Methods: We performed a retrospective study of adult patients classified as mBIG 1 or mBIG 2 at two Level I trauma centers January 1, 2017, to June 30, 2023. Patients with cICH (≥2 subtypes) were compared with isolated ICH. Primary outcome was clinical deterioration, defined as new focal neurologic findings, pupillary examination changes or Glasgow Coma Scale score of <13 as compared with initial presentation. Secondary outcomes included radiographic progression, neurosurgical consultation, neurosurgical intervention, number of head computed tomography, hospital and intensive care unit length of stay, and readmission.
Results: Among 844 patients, 251 (29.7%) had cICH. Compared with isolated, cICH patients had higher Injury Severity Score (14.3 vs. 11.8, p < 0.001), longer intensive care unit length of stay (1 vs. 0, p < 0.001), and greater radiographic progression (20.3% vs. 11.3%, p = 0.002). However, clinical deterioration (1.0% vs. 2.6%, p = 0.252), neurosurgical intervention (0.4% vs. 0.2% p = 0.507), and readmission (5.2% vs. 3.7%, p = 0.413) were rare and did not differ between groups.

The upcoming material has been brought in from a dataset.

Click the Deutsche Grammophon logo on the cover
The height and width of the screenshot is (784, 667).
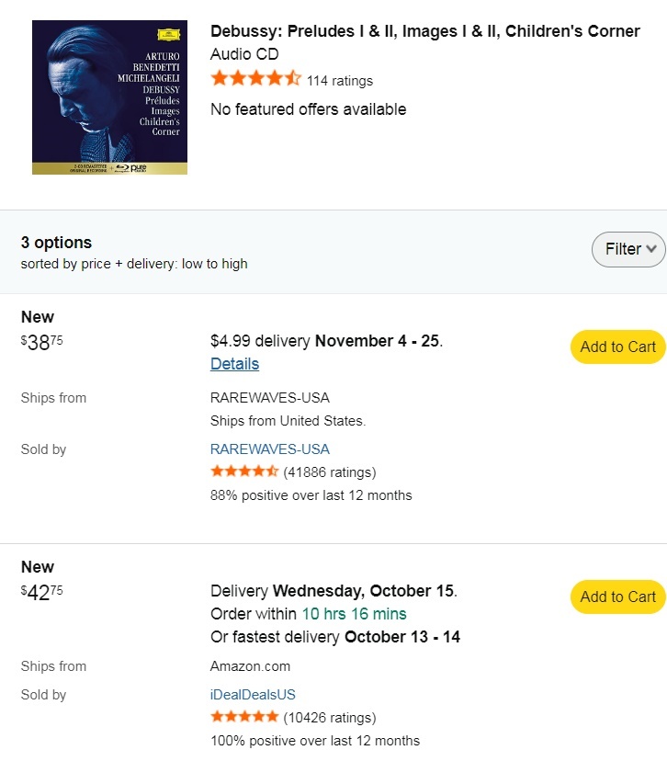click(167, 36)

Conclusion: While cICH is associated with more radiographic progression and resource utilization compared with isolated ICH, it is not associated with higher occurrence of clinical deterioration or neurosurgical intervention. These findings support continued use of mBIG for isolated and cICH with escalation of care reserved for neurological deterioration or other high-risk features.
Level of evidence: Therapeutic/Care Management; Level IV.